2025年には700万人の患者数になると予想され、その数は東京都の人口の半分に匹敵します。認知症対応介護施設の不足や徘徊、介護放棄など問題も山積
していますが、もし祭祀承継者が認知症となった場合は、どうなってしまうのでしょう?
近年は親戚付き合いも少なくなってきていると言われ、お墓参りはかなり前に行ったきりで記憶も定かでないという方も多く、お墓はどこにあるの?そのお墓には誰が入っているの?など、聞いても答えはもう返ってこないという事態が起きています。
2.また、1の事例や祭祀承継者が不慮の事故による寝たきり状態や死亡などにより、突然、次の祭祀承継者になってしまう場合もあります。お墓の場所や墓地管理者が分からず、また何から手をつけたら良いのか悩んでしまうかもしれませんが、まずは親族によく相談しお墓の場所が分かれば、そのお墓がある市区町村役場で手続きが可能です。お墓が遠方にある場合は、墓じまいも1つの方法として考えられますので、親族とよく相談の上、費用も掛かるため、慎重に行って頂きたいと思います。

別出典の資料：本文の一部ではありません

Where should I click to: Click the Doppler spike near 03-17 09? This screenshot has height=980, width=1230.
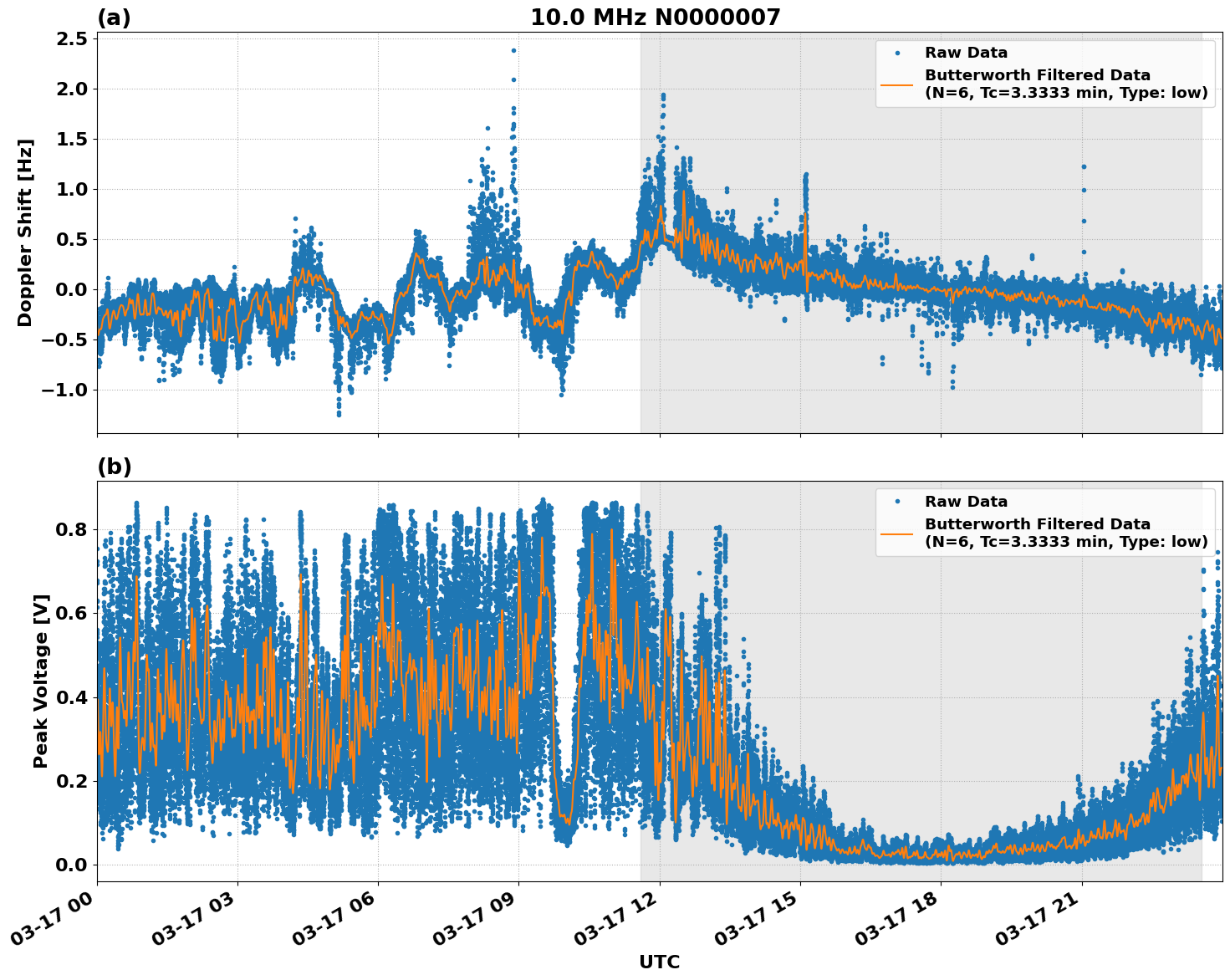point(513,50)
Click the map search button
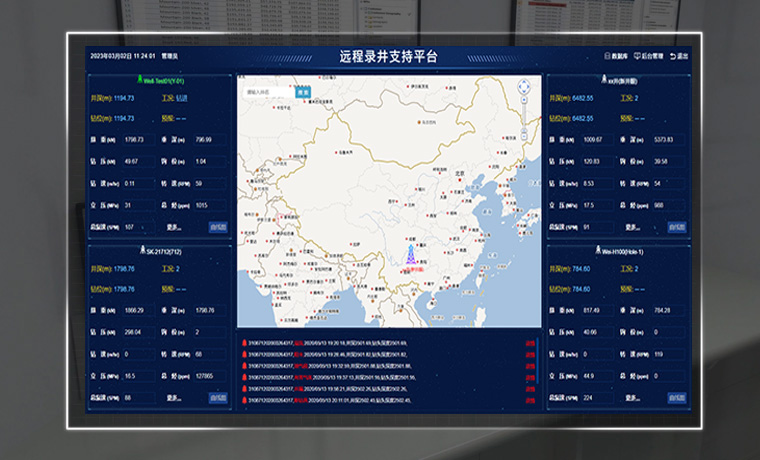The width and height of the screenshot is (760, 460). [x=303, y=92]
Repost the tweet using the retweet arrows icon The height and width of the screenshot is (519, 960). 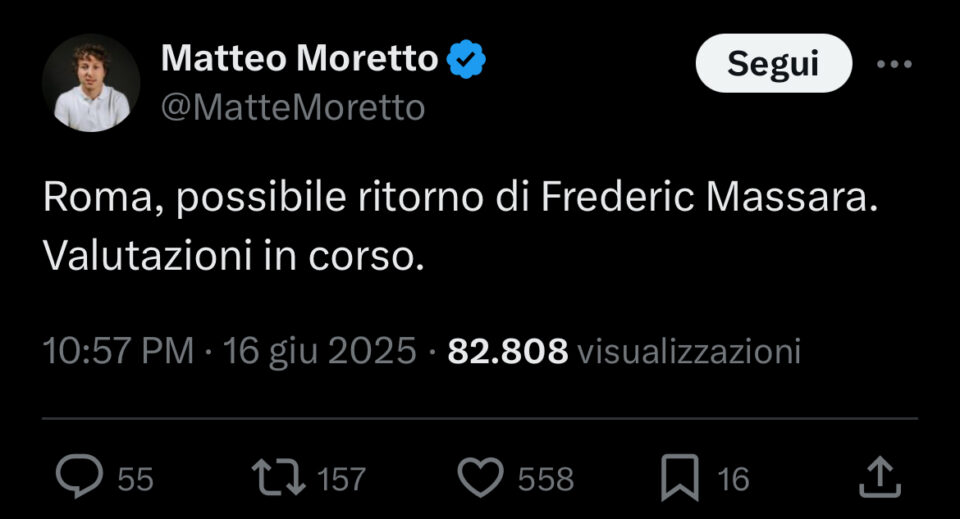279,478
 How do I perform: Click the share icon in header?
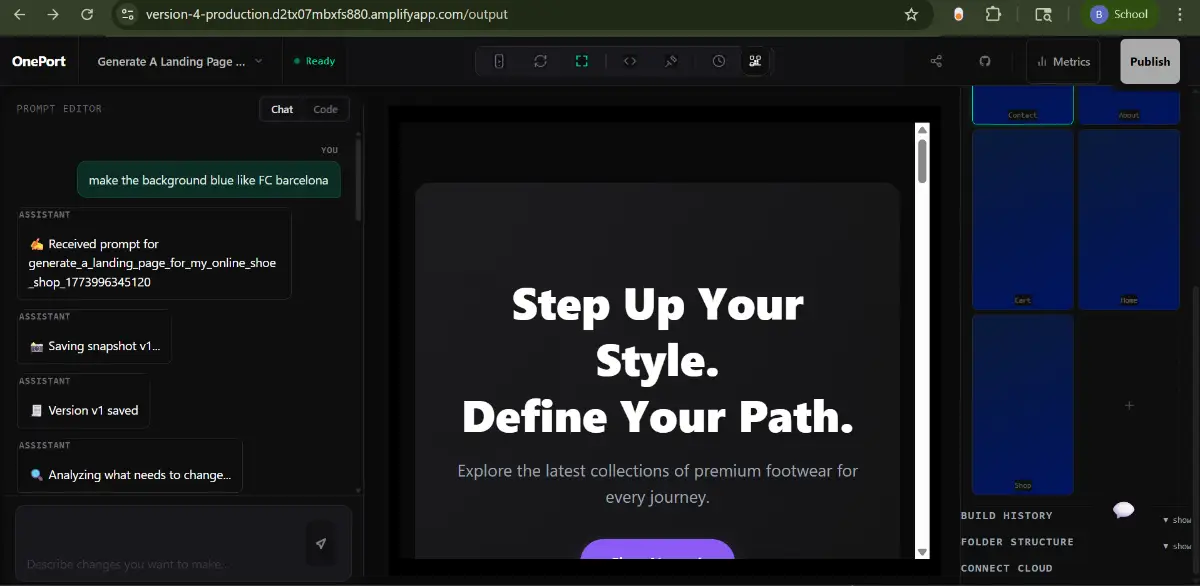click(937, 61)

3.祭祀承継者の方は、お彼岸のお墓参りやお盆に仏壇のお供え物、法事の取りまとめや住職さんへの卒塔婆のお願いやお布施、会食の手配など、または寺院行事の参加などと色々あるかもしれません。
近年、お墓を建てる方、法事を行う方が減って、寺院運営が厳しいという記事を目にしますが、ある住職さんから高額なお布施や寄付を請求されたとか、高額な墓じまい費用、高額な離檀料、挙句の果ては仏壇供養など、目に余る事態の相談が増えています。仮にその住職さんが寺院運営が厳しいからと言ったとしても、他にも生活が厳しい方はたくさんいらっしゃいます。本来お布施は供養して頂いた感謝の気持としてお渡しするものだと思いますので、一定の金額を指定して請求したり、離檀料は〇〇万円など、おかしな話です。
衰退が続く檀家制度の中で、頑張って寺院運営を改革し檀家さんと共存を模索している住職さんが沢山いる中で、高額な金額をお布施と称して請求する住職さんの行動が他の宗教法人に迷惑をかけていることに気付いていないのでしょう。私がもしそこの檀家であるなら即離檀します。

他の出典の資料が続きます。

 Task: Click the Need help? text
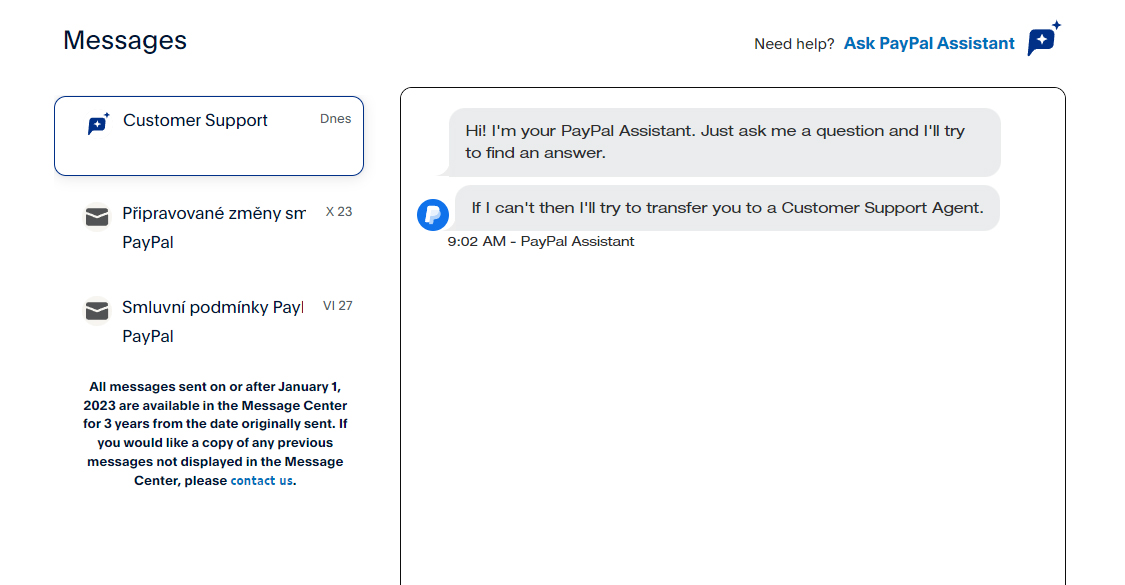[x=794, y=44]
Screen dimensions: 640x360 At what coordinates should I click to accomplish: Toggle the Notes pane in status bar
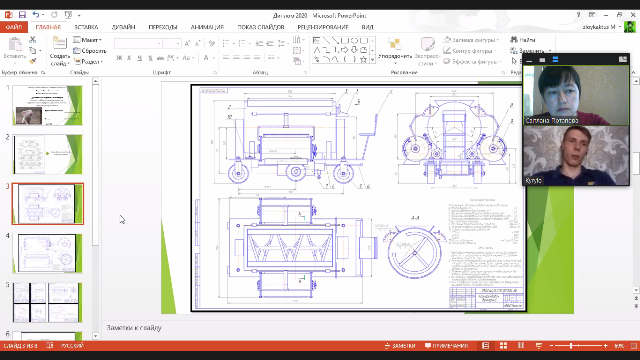(400, 346)
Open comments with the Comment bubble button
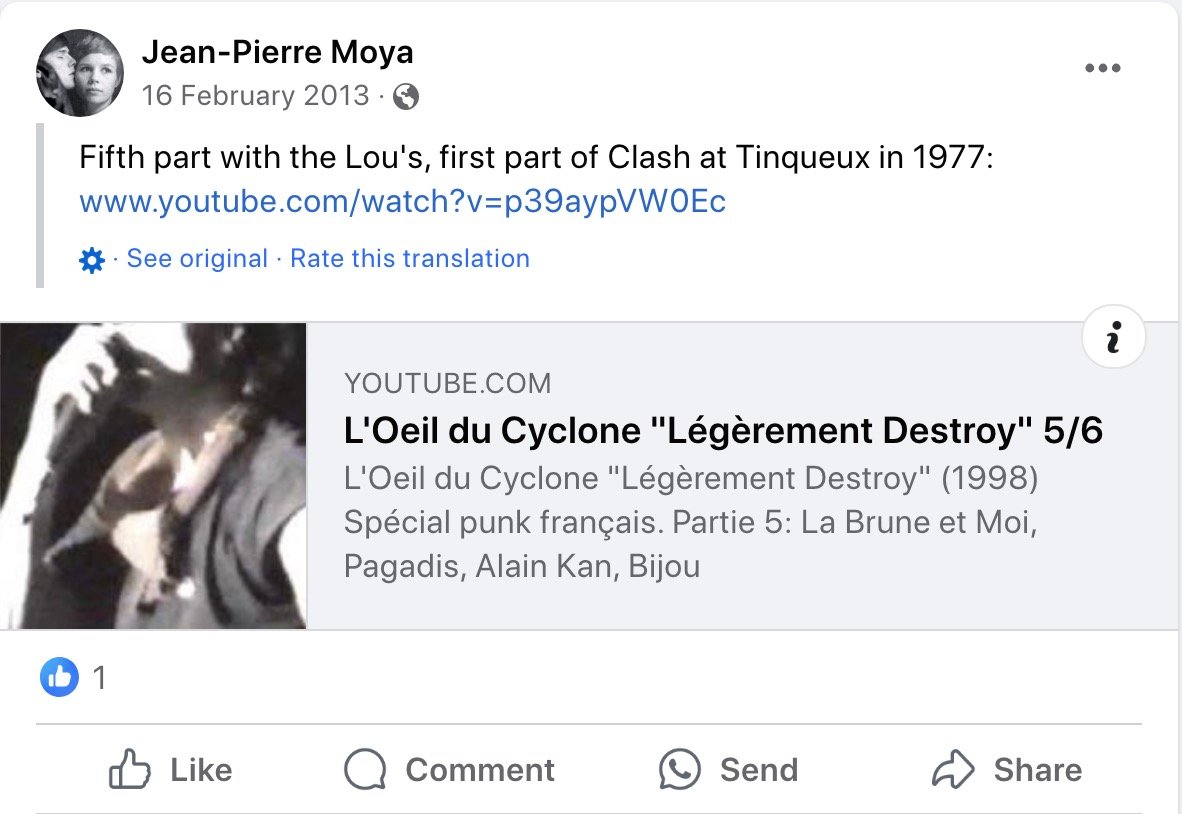The image size is (1182, 814). click(449, 770)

上記以外にも様々な事情で祭祀承継者になってしまうことがありますが、だからと言って祭祀承継者は特別難しいことしなければならないものではありません。お墓に眠っている方々は、祭祀承継者になった方へ感謝していると思いますので、わからないことは親族でよく相談し、できる範囲でご先祖のお世話してあげればよいのではないでしょうか。その気持ちが一番重要です。堂々と頑張って頂きたいと思います。